BEGIN SOURCE DATA
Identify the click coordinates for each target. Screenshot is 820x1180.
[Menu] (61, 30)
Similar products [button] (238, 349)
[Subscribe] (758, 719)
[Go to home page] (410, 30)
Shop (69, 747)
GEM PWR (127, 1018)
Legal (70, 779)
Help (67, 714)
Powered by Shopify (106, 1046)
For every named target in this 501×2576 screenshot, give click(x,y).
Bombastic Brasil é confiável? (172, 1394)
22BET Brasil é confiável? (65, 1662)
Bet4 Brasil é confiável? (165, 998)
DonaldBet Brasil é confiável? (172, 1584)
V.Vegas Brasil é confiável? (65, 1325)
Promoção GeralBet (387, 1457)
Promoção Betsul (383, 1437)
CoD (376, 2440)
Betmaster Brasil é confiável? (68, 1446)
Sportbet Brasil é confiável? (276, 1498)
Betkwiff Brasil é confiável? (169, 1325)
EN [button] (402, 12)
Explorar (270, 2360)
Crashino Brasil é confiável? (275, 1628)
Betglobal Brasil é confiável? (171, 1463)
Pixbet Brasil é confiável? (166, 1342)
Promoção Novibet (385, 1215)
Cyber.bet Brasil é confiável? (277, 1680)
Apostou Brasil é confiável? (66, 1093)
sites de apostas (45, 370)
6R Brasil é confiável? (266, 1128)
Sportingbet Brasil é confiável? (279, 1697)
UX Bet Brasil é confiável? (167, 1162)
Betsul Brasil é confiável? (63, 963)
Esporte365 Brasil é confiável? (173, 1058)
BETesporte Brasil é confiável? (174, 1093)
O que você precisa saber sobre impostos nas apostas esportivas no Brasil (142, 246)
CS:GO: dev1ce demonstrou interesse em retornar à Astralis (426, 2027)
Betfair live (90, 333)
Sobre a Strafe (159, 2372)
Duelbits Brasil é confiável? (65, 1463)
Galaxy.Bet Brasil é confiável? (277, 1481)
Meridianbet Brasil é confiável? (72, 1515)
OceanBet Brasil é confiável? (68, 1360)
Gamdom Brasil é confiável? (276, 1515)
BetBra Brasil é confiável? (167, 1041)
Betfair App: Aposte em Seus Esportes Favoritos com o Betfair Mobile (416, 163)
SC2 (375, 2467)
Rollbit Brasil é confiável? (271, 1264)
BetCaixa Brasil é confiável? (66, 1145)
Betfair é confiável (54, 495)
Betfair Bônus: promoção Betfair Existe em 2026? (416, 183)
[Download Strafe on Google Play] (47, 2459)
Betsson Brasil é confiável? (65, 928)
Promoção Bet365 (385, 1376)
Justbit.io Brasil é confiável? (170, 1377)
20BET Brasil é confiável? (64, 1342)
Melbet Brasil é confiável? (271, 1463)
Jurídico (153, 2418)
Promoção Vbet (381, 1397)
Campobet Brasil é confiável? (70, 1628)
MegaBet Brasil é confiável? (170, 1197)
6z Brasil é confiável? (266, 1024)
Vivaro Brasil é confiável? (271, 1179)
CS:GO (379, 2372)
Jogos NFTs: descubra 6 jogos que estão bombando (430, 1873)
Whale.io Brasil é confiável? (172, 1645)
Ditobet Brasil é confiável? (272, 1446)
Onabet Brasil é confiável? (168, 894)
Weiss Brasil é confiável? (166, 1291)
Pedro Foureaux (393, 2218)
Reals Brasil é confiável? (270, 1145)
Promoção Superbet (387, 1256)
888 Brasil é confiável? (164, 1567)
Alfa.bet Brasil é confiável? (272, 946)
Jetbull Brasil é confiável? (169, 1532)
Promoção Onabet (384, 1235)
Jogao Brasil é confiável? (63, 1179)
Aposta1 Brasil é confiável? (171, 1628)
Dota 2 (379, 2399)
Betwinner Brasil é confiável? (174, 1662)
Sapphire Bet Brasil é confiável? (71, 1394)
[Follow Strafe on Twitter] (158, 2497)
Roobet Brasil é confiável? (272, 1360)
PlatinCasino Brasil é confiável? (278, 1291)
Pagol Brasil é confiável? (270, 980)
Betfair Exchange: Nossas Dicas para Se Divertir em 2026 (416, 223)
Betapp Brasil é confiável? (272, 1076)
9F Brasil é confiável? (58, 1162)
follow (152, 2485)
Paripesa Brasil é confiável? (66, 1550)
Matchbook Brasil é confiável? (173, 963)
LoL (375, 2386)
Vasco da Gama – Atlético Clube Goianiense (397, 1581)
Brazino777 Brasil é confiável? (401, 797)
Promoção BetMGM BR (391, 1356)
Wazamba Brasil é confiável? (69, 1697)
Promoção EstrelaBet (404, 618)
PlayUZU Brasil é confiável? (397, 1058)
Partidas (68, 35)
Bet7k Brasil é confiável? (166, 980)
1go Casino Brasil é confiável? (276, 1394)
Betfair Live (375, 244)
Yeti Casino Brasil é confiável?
END SOURCE DATA
§ **PROMPT**
Write the material out once more, exactly as it reads.

§ **EXERCISE OUTPUT**
Identify the click coordinates for each target. Screenshot is 820x1180.
[Menu] (61, 30)
Similar products [button] (238, 349)
[Subscribe] (758, 719)
[Go to home page] (410, 30)
Shop (69, 747)
GEM PWR (127, 1018)
Legal (70, 779)
Help (67, 714)
Powered by Shopify (106, 1046)
For every named target in this 501×2576 screenshot, give click(x,y).
Bombastic Brasil é confiável? (172, 1394)
22BET Brasil é confiável? (65, 1662)
Bet4 Brasil é confiável? (165, 998)
DonaldBet Brasil é confiável? (172, 1584)
V.Vegas Brasil é confiável? (65, 1325)
Promoção GeralBet (387, 1457)
Promoção Betsul (383, 1437)
CoD (376, 2440)
Betmaster Brasil é confiável? (68, 1446)
Sportbet Brasil é confiável? (276, 1498)
Betkwiff Brasil é confiável? (169, 1325)
EN [button] (402, 12)
Explorar (270, 2360)
Crashino Brasil é confiável? (275, 1628)
Betglobal Brasil é confiável? (171, 1463)
Pixbet Brasil é confiável? (166, 1342)
Promoção Novibet (385, 1215)
Cyber.bet Brasil é confiável? (277, 1680)
Apostou Brasil é confiável? (66, 1093)
sites de apostas (45, 370)
6R Brasil é confiável? (266, 1128)
Sportingbet Brasil é confiável? (279, 1697)
UX Bet Brasil é confiável? (167, 1162)
Betsul Brasil é confiável? (63, 963)
Esporte365 Brasil é confiável? (173, 1058)
BETesporte Brasil é confiável? (174, 1093)
O que você precisa saber sobre impostos nas apostas esportivas no Brasil (142, 246)
CS:GO: dev1ce demonstrou interesse em retornar à Astralis (426, 2027)
Betfair live (90, 333)
Sobre a Strafe (159, 2372)
Duelbits Brasil é confiável? (65, 1463)
Galaxy.Bet Brasil é confiável? (277, 1481)
Meridianbet Brasil é confiável? (72, 1515)
OceanBet Brasil é confiável? (68, 1360)
Gamdom Brasil é confiável? (276, 1515)
BetBra Brasil é confiável? (167, 1041)
Betfair App: Aposte em Seus Esportes Favoritos com o Betfair Mobile (416, 163)
SC2 (375, 2467)
Rollbit Brasil é confiável? (271, 1264)
BetCaixa Brasil é confiável? (66, 1145)
Betfair é confiável (54, 495)
Betfair Bônus: promoção Betfair Existe em 2026? (416, 183)
[Download Strafe on Google Play] (47, 2459)
Betsson Brasil é confiável? (65, 928)
Promoção Bet365 (385, 1376)
Justbit.io Brasil é confiável? (170, 1377)
20BET Brasil é confiável? (64, 1342)
Melbet Brasil é confiável? (271, 1463)
Jurídico (153, 2418)
Promoção Vbet (381, 1397)
Campobet Brasil é confiável? (70, 1628)
MegaBet Brasil é confiável? (170, 1197)
6z Brasil é confiável? (266, 1024)
Vivaro Brasil é confiável? (271, 1179)
CS:GO (379, 2372)
Jogos NFTs: descubra 6 jogos que estão bombando (430, 1873)
Whale.io Brasil é confiável? (172, 1645)
Ditobet Brasil é confiável? (272, 1446)
Onabet Brasil é confiável? (168, 894)
Weiss Brasil é confiável? (166, 1291)
Pedro Foureaux (393, 2218)
Reals Brasil é confiável? (270, 1145)
Promoção Superbet (387, 1256)
888 Brasil é confiável? (164, 1567)
Alfa.bet Brasil é confiável? (272, 946)
Jetbull Brasil é confiável? (169, 1532)
Promoção Onabet (384, 1235)
Jogao Brasil é confiável? (63, 1179)
Aposta1 Brasil é confiável? (171, 1628)
Dota 2 (379, 2399)
Betwinner Brasil é confiável? (174, 1662)
Sapphire Bet Brasil é confiável? (71, 1394)
[Follow Strafe on Twitter] (158, 2497)
Roobet Brasil é confiável? (272, 1360)
PlatinCasino Brasil é confiável? (278, 1291)
Pagol Brasil é confiável? (270, 980)
Betfair Exchange: Nossas Dicas para Se Divertir em 2026 (416, 223)
Betapp Brasil é confiável? (272, 1076)
9F Brasil é confiável? (58, 1162)
follow (152, 2485)
Paripesa Brasil é confiável? (66, 1550)
Matchbook Brasil é confiável? (173, 963)
LoL (375, 2386)
Vasco da Gama – Atlético Clube Goianiense (397, 1581)
Brazino777 Brasil é confiável? (401, 797)
Promoção BetMGM BR (391, 1356)
Wazamba Brasil é confiável? (69, 1697)
Promoção EstrelaBet (404, 618)
PlayUZU Brasil é confiável? (397, 1058)
Partidas (68, 35)
Bet7k Brasil é confiável? (166, 980)
1go Casino Brasil é confiável? (276, 1394)
Betfair Live (375, 244)
Yeti Casino Brasil é confiável?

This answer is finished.